104. The mold according to Embodiment 103, wherein the separating mechanism biases the pressing layer away from the backing plate.

105. The mold according to Embodiment 103 or 104, wherein the separating mechanism is configured to maintain a gap between at least a portion of the pressing layer and at least a portion of the backing plate, thereby separating the pressing layer from the backing plate, at least prior to initiation of operation of the mold and at least after completion of operation of the mold.

106. The mold according to Embodiment 105, said portion of the pressing layer being configured to be held by a user for detaching the pressing layer from the backing plate and/or for removing the pressing layer from the mold.

107. The mold according to any one of embodiments 83 to 106, when dependent on Embodiment 80, wherein the suction unit is in fluid communication with the liquid accumulating space. 108. The mold according to any one of embodiments 83 to 107, when dependent on Embodiment 77, wherein the heating mechanism is configured to heat the pressing layer.

109. The mold according to any one of embodiments 83 to 108, when dependent on Embodiment 77, wherein the heating mechanism is at least partially positioned within the backing plate.

110. The mold according to any one of embodiments 83 to 109, when dependent on Embodiment 77, wherein the heating mechanism is at least partially embedded within the backing plate.

111. The mold according to Embodiment 109 or 110, wherein the heating mechanism is at least partially integrally formed with the backing plate.

112. The mold according to any one of embodiments 109 to 111, wherein the heating mechanism is a fluid heating mechanism and comprises heating channels extending at least partially within the backing plate and configured to facilitate flow of heating fluid therein.

113. The mold according to any one of embodiments 109 to 112, wherein the backing plate is in heat communication with the pressing layer to conduct heat from the heating mechanism to the pressing layer.

114. The mold according to any one of embodiments 82 to 113, wherein the pressing layer comprises a first capillary fabric configured to contact the mixture for absorbing the liquid therefrom.

115. The mold according to any one of embodiments 82 to 114, wherein the pressing layer comprises a first liquid permeable pressing plate.

116. The mold according to Embodiment 115, when dependent on Embodiment 83, wherein the backing plate is in contact with the first liquid permeable pressing plate and provides structural support to the first liquid permeable pressing plate. 117. The mold according to Embodiment 116, wherein the backing plate is in contact with the first liquid permeable pressing plate at least at a periphery thereof thereby sealing the liquid accumulating space at said periphery.

118. The mold according to any one of embodiments 115 to 117, wherein the first liquid permeable pressing plate is a porosive plate.

119. The mold according to Embodiment 118, wherein size of pores is in microns grade.

120. The mold according to any one of embodiments 115 to 119, wherein the first liquid permeable pressing plate is rigid.

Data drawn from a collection

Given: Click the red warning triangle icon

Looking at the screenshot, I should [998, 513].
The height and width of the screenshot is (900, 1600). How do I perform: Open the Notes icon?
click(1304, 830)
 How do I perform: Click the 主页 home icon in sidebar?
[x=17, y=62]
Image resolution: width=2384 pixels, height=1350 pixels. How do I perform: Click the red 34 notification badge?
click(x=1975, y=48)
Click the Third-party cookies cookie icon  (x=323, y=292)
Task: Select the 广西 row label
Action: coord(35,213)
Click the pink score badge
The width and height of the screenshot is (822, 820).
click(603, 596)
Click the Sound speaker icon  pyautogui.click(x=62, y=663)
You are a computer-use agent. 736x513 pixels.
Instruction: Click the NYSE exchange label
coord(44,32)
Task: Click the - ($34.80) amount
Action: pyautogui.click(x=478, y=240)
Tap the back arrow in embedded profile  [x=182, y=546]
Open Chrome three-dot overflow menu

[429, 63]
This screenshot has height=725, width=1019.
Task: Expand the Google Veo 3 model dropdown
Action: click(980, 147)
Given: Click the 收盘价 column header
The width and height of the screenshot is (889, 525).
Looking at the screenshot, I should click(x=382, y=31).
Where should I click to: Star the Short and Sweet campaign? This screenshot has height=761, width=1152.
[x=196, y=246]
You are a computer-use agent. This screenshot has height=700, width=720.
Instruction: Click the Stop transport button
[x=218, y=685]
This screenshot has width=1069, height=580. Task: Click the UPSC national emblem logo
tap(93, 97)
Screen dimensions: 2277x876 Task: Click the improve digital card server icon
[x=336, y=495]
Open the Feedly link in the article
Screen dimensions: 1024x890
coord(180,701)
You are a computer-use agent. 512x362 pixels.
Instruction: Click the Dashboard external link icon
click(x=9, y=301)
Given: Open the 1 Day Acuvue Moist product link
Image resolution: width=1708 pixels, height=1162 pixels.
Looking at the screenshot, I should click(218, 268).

## TASK STATEMENT
Please give again, word for word, the passage from the mold embodiments above that begins at the words containing "116. The mold" and stops after "a porosive plate.".

## TASK RESPONSE
116. The mold according to Embodiment 115, when dependent on Embodiment 83, wherein the backing plate is in contact with the first liquid permeable pressing plate and provides structural support to the first liquid permeable pressing plate. 117. The mold according to Embodiment 116, wherein the backing plate is in contact with the first liquid permeable pressing plate at least at a periphery thereof thereby sealing the liquid accumulating space at said periphery.

118. The mold according to any one of embodiments 115 to 117, wherein the first liquid permeable pressing plate is a porosive plate.